Q3. Unfortunately, the damage caused by the typhoon in Micronesia was not largely picked up by the media in Japan. I feel that although Micronesia and Japan share a long history, the number of people who show interest is small. What is your opinion on this?
On March 29th, Typhoon Maysak hit the State of Chuuk in the Federated States of Micronesia, and then the State of Yap. Both areas are suffering from large damages, but the news was not widely broadcasted in Japan.
However, there were many people who heard of the typhoon through online news sites and contacted us and started to collect donations. The Japanese government also gave us immediate support and acted quickly, which we are very thankful for.
Q4. What are your thoughts on the possibility of talented workers leaving the islands and going to the U.S. under the Compact of Free Association, leading to a population outflow?
I believe there are two sides to this. The first is the negative side of a population outflow. 17 percent of the population outflow is headed towards the U.S. This is because of the limited education and work opportunities available in Micronesia.
However, if you look at the positive side, it’s a plus for Micronesia and the regional community if these men and women who go abroad come back to Micronesia and use the knowledge they gained out of the country. If people who received a higher education come back and use their expertise for the good of the community and local people, then a population outflow will not always be a negative occurrence.

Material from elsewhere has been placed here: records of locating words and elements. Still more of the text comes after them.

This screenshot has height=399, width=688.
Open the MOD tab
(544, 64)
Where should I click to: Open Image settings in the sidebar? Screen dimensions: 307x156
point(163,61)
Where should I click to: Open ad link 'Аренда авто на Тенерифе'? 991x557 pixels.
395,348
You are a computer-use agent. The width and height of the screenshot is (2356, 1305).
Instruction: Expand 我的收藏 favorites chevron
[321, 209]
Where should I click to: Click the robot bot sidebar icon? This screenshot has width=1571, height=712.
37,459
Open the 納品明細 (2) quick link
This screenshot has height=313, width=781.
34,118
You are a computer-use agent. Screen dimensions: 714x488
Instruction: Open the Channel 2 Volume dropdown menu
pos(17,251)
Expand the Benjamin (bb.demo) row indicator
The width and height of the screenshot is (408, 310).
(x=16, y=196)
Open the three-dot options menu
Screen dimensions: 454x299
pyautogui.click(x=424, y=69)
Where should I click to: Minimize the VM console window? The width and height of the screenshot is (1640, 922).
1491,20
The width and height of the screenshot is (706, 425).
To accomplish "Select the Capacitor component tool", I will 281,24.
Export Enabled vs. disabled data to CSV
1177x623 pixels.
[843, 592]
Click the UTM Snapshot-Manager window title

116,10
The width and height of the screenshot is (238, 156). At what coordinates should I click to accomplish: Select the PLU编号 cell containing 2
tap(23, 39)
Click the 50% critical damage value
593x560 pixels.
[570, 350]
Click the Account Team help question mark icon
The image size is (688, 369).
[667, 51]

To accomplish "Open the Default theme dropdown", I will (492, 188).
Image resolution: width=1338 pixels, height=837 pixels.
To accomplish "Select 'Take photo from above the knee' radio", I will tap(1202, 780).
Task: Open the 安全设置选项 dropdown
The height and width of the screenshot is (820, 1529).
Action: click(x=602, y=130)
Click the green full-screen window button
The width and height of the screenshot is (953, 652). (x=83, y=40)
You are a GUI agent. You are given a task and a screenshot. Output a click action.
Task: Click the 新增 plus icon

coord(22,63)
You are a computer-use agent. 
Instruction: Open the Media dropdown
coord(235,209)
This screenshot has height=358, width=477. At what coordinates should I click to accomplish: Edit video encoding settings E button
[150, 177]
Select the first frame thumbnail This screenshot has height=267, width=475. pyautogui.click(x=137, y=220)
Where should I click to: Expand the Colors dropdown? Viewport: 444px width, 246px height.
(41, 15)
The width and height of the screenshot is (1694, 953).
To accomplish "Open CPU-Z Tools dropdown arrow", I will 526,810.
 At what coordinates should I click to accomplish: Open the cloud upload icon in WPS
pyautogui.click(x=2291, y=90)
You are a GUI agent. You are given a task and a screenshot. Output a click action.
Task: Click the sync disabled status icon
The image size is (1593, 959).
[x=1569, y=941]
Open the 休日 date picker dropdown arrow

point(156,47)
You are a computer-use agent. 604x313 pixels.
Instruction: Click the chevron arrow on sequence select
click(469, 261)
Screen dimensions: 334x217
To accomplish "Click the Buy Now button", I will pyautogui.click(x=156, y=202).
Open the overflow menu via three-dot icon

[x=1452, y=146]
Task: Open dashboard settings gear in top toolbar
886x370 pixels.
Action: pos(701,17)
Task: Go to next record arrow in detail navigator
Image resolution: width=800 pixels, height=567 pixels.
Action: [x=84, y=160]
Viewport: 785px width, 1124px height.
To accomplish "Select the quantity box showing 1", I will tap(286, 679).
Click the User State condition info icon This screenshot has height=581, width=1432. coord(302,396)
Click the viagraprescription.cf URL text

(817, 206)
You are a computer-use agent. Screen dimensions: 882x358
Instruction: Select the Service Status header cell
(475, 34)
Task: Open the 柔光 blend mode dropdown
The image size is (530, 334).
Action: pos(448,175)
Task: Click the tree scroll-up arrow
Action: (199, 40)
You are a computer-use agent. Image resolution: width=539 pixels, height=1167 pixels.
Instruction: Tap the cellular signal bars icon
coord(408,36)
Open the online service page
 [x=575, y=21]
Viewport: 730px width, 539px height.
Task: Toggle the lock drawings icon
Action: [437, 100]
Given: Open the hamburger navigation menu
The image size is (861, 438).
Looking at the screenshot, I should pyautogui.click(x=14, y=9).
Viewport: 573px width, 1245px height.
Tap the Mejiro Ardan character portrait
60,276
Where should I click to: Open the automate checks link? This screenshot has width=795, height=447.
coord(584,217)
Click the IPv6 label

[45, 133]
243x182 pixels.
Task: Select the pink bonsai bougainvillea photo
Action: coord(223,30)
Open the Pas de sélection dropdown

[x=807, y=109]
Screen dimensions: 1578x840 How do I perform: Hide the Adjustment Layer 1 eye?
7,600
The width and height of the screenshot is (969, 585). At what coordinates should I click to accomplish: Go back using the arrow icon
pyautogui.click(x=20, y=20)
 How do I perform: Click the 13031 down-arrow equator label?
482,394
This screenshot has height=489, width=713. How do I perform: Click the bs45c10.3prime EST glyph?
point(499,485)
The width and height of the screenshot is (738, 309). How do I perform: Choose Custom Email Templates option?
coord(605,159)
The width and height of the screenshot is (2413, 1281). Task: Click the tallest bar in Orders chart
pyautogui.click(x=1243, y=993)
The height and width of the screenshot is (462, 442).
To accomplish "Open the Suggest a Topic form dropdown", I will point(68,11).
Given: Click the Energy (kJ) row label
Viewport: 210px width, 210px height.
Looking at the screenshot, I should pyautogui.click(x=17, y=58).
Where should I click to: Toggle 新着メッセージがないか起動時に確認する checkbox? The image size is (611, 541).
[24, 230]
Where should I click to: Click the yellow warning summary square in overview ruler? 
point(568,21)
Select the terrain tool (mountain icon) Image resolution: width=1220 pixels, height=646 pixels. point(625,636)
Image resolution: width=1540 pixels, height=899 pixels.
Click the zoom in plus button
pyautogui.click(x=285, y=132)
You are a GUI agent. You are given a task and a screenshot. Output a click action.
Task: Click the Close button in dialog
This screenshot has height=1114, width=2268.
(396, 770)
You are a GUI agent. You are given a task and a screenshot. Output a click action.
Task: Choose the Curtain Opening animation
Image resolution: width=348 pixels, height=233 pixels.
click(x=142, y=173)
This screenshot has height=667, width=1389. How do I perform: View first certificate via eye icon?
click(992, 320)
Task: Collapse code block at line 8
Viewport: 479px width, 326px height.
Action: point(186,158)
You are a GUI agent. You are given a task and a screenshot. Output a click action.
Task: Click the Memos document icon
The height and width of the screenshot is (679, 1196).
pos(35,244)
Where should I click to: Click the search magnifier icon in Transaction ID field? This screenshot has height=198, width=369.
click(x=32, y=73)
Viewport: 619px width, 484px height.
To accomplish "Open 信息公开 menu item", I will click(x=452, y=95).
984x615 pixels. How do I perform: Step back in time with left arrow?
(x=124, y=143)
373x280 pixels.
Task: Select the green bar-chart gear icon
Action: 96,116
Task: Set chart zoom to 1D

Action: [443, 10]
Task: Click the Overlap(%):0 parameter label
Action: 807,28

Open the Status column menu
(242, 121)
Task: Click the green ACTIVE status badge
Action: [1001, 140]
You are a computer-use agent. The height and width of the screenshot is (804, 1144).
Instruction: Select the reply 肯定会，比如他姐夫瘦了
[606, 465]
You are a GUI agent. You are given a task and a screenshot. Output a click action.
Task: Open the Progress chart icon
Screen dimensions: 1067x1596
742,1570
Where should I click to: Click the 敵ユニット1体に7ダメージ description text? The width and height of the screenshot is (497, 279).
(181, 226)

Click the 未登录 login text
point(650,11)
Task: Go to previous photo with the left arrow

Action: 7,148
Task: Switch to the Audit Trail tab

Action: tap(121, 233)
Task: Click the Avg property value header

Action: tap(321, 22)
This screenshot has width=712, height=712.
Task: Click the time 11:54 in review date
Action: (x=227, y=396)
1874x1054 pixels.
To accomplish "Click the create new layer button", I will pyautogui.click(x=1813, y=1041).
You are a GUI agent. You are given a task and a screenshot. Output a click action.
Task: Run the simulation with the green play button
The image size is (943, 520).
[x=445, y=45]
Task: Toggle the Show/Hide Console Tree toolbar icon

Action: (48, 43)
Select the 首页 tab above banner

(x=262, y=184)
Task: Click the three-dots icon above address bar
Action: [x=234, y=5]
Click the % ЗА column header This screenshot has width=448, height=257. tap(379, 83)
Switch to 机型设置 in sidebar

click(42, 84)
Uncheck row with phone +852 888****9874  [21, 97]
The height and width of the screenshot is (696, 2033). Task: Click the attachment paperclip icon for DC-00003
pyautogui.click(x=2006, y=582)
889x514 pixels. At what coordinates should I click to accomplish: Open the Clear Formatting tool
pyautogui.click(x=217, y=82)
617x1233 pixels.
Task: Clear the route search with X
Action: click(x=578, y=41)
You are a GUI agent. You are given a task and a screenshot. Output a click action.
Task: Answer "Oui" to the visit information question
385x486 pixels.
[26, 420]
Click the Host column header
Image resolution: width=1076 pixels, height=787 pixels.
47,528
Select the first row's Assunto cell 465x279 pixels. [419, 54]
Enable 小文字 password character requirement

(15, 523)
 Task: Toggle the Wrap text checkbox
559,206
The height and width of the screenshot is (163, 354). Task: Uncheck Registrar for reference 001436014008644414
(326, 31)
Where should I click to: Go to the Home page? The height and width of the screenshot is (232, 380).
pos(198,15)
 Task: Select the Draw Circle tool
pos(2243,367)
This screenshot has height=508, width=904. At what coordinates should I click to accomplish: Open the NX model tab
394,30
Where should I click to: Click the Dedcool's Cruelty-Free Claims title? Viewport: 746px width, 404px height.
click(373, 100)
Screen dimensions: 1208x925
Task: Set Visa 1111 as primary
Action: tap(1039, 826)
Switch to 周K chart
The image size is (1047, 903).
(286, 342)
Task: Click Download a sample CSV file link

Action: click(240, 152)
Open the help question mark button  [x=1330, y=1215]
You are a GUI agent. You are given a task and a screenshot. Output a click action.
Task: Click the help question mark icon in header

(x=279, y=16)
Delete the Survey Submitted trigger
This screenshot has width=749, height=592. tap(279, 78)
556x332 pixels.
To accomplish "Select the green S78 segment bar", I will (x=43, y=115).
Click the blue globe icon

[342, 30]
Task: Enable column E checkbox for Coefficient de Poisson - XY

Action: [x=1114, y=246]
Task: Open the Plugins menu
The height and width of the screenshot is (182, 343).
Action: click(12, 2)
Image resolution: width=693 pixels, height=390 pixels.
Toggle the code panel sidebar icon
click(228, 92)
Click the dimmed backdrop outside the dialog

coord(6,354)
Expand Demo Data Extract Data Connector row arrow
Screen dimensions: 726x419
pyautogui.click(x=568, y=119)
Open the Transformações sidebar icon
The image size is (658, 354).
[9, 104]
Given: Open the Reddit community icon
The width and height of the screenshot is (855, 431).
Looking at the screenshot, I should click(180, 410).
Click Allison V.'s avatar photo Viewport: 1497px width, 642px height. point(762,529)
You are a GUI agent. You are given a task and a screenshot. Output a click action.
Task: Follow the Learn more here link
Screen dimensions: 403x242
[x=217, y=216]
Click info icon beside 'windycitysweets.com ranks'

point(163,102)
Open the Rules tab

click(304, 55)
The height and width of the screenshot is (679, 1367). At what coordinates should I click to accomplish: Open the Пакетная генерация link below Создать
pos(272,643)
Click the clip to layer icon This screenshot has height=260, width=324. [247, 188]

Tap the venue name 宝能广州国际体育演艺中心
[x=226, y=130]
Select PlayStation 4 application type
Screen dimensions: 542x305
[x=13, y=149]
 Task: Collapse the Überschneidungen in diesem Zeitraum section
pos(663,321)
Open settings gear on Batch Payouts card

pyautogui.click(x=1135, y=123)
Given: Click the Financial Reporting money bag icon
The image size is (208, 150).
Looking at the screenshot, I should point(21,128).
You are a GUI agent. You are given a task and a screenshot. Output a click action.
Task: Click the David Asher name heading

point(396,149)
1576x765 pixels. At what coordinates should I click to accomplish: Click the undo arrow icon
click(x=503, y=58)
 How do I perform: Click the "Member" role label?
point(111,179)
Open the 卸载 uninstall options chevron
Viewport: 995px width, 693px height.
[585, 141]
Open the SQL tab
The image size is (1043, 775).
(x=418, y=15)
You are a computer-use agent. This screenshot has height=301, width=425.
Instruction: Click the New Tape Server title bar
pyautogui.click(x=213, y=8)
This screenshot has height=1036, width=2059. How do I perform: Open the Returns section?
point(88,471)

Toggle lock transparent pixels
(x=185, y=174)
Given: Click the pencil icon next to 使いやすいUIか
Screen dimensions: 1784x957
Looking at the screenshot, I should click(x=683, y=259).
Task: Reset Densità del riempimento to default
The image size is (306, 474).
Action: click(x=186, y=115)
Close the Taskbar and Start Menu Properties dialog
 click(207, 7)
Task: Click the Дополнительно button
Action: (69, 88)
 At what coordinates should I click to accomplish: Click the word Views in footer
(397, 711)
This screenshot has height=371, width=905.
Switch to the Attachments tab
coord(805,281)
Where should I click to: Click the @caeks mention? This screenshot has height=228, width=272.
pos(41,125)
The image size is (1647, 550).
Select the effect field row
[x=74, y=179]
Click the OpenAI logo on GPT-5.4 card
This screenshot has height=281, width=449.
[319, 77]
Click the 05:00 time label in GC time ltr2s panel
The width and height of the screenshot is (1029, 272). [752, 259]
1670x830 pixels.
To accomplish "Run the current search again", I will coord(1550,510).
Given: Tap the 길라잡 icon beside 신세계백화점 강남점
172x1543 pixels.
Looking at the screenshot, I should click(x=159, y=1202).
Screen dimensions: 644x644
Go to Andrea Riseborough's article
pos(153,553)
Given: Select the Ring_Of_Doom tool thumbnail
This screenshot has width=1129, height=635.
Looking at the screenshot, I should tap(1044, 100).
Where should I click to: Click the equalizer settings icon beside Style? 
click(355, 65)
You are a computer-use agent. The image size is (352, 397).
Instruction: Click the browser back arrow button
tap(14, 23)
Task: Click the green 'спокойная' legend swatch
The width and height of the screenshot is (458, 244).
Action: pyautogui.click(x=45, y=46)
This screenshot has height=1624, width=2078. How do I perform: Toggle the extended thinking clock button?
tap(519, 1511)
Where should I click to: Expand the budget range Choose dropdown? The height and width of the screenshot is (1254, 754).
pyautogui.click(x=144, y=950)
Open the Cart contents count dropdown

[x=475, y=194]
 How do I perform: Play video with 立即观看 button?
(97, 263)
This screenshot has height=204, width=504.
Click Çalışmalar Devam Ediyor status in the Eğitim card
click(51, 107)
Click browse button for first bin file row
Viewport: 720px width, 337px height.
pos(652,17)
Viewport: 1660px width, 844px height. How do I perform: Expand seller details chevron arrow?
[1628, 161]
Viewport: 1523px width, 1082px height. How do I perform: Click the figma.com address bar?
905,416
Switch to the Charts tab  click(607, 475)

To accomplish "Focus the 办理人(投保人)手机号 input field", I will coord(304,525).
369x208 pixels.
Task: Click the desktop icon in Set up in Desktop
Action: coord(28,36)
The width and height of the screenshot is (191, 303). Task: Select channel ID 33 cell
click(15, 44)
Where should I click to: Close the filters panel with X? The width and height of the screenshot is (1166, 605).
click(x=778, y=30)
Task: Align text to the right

-There is a problem of a brain drain, but are Micronesian students returning after their study abroad?
That’s a very big problem for us. Naturally, if you want a higher income more people will continue to live overseas. We cannot make decisions for them as a government, but we have to maintain their motivation while studying abroad and also get them to use their newly acquired knowledge back home. This is a challenge we will have to continue to think about.
Q5. It is said that because the Pacific Island nations are scattered, their economies are not functioning well. What approach do you think is necessary regarding this problem?
It’s true that the Pacific nations are far from the world’s central market. However, we can use those limited resources and give it added value; we are aiming to sell products that are rare and sold only in one place.
One of the challenges we’re facing in doing this is that Japanese technological aid and support is indispensable. In the Federated States of Micronesia, the fishing and tourism industries are two fundamental pillars we rely on. In order to develop and make these industries successful, we have to actively attract Japanese investment and give effort in cooperation and support.